Our written no-AI policy, and the cost of holding it
Why no piece of writing that leaves the studio is drafted, edited, or assembled by a language model — and what we have given up by saying so out loud.
StrongBrandWords has a written, public, no-AI policy on production copy. It is published on this site, signed by the four people in the studio, and updated when the boundaries of "AI" or "production copy" shift in a way that we want to be clear about. It costs us work. It also defines, in a way that nothing else has so far defined, what we are.
The policy is short. No piece of writing that leaves this studio has been drafted, edited, or assembled by a language model. We use AI for transcripts of recorded calls, for early-stage research summaries, and for occasional internal scaffolding — the studio's own emails, the internal handoff notes, the bookkeeping. The line is the production line: the writing the client pays for is written by a human in this studio. There is no statistical compromise on this and there is no exception for tight deadlines.

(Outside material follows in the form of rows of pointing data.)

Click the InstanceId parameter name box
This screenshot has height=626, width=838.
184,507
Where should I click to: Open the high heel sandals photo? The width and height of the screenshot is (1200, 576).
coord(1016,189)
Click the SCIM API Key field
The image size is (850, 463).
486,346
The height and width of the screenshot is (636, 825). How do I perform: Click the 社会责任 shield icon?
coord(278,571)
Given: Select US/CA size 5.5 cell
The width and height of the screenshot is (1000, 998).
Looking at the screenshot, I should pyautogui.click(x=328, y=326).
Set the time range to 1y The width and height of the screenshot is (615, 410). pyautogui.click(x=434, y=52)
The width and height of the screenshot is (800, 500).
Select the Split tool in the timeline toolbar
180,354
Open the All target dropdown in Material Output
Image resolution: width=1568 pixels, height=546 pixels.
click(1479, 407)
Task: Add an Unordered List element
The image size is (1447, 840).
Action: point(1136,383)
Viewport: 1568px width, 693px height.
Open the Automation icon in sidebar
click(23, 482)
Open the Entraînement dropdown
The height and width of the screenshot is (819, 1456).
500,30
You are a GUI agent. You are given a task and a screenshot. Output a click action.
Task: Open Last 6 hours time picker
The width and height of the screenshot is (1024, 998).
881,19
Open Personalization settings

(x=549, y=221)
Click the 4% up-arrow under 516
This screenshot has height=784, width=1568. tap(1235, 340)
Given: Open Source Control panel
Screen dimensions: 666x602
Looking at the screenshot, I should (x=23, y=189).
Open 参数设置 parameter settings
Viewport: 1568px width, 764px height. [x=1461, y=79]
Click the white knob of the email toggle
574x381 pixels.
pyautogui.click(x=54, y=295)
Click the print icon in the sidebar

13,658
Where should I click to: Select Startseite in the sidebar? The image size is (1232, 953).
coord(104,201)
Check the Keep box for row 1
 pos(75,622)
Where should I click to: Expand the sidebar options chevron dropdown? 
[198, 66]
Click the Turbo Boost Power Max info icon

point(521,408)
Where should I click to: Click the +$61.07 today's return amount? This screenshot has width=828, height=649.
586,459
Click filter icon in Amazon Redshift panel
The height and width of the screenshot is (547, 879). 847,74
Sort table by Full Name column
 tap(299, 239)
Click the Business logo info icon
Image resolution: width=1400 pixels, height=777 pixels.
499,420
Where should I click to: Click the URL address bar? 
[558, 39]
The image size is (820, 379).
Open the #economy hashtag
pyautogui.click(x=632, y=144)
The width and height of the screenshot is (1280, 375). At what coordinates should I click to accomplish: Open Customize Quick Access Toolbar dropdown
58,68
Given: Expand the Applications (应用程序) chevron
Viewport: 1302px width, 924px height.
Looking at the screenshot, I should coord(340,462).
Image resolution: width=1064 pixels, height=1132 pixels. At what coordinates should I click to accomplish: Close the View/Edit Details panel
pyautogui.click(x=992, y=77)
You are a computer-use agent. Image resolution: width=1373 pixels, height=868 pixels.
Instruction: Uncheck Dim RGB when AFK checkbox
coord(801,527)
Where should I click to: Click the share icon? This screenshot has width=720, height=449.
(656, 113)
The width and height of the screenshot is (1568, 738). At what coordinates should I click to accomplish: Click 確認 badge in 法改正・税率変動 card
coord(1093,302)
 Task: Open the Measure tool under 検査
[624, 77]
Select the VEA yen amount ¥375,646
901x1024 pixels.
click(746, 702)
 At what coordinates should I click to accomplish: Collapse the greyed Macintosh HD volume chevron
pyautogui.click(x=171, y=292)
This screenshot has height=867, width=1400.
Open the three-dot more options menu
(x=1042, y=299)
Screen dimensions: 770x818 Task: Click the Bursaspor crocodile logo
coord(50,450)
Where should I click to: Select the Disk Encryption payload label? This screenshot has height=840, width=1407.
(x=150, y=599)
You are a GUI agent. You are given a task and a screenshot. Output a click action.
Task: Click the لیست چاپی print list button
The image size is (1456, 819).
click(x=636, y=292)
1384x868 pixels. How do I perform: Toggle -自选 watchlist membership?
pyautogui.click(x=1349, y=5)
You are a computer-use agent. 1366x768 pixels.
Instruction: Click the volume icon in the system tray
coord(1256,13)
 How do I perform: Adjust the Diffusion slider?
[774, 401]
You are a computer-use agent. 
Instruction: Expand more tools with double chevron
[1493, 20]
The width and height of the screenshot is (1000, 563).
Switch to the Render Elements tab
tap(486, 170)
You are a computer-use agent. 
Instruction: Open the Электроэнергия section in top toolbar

The policy costs us work in two visible ways. It costs us pricing competitiveness against studios that use models to produce a first draft and an editor to clean the draft up; their cost structure is fundamentally cheaper than ours and they pass some of that on to the client. It costs us, second, a kind of marketing pressure: we cannot honestly say that we are using "the latest tools" or that we are "AI-augmented" or any of the dozen other phrases the procurement form expects to see. We say, instead, that we are not.
"Our written no-AI policy, and the cost of holding it" Sara Tervo · August 2025
The policy is held because the writing is the product. If the writing has been assembled by a model and edited by a human, what the client has bought is a particular kind of editing — useful, perhaps cheap, but not the thing we believe we sell. What we believe we sell is a sentence that one of the four people in the studio wrote, that another one of the four read aloud, and that nobody else on earth would have written quite that way. That sentence has a kind of legibility to a careful reader that a model-assisted sentence does not have. We can hear the difference. So can the readers who matter to our clients.
There is a softer reason that I will name and that I think matters even more. The four of us became writers because we wanted to spend our working life thinking about sentences. The model-assisted workflow is not a workflow in which a writer thinks about sentences; it is a workflow in which a writer edits the output of a system that did not think. The work, done that way, becomes editorial supervision of a machine's prose. We have all done some of that for other reasons. None of us wants it to be the work of the studio.
I want to acknowledge two reasonable counter-arguments. The first is that models will, in time, write sentences indistinguishable from the ones we write. I do not know whether this is true. If it is true, it is not yet true today, and we will respond when the gap closes by deciding what we are then. The second is that holding the no-AI line will, in time, cost the studio its competitive position. I think this is partly true. I also think a studio that survives the next decade by becoming what it is not has not really survived; it has merely been replaced.
The policy is, in this sense, a kind of compass. It tells us where we are pointed and which work we will and will not take. It costs us the work that would have made us look more modern. It keeps us the work that made the studio worth opening in 2019.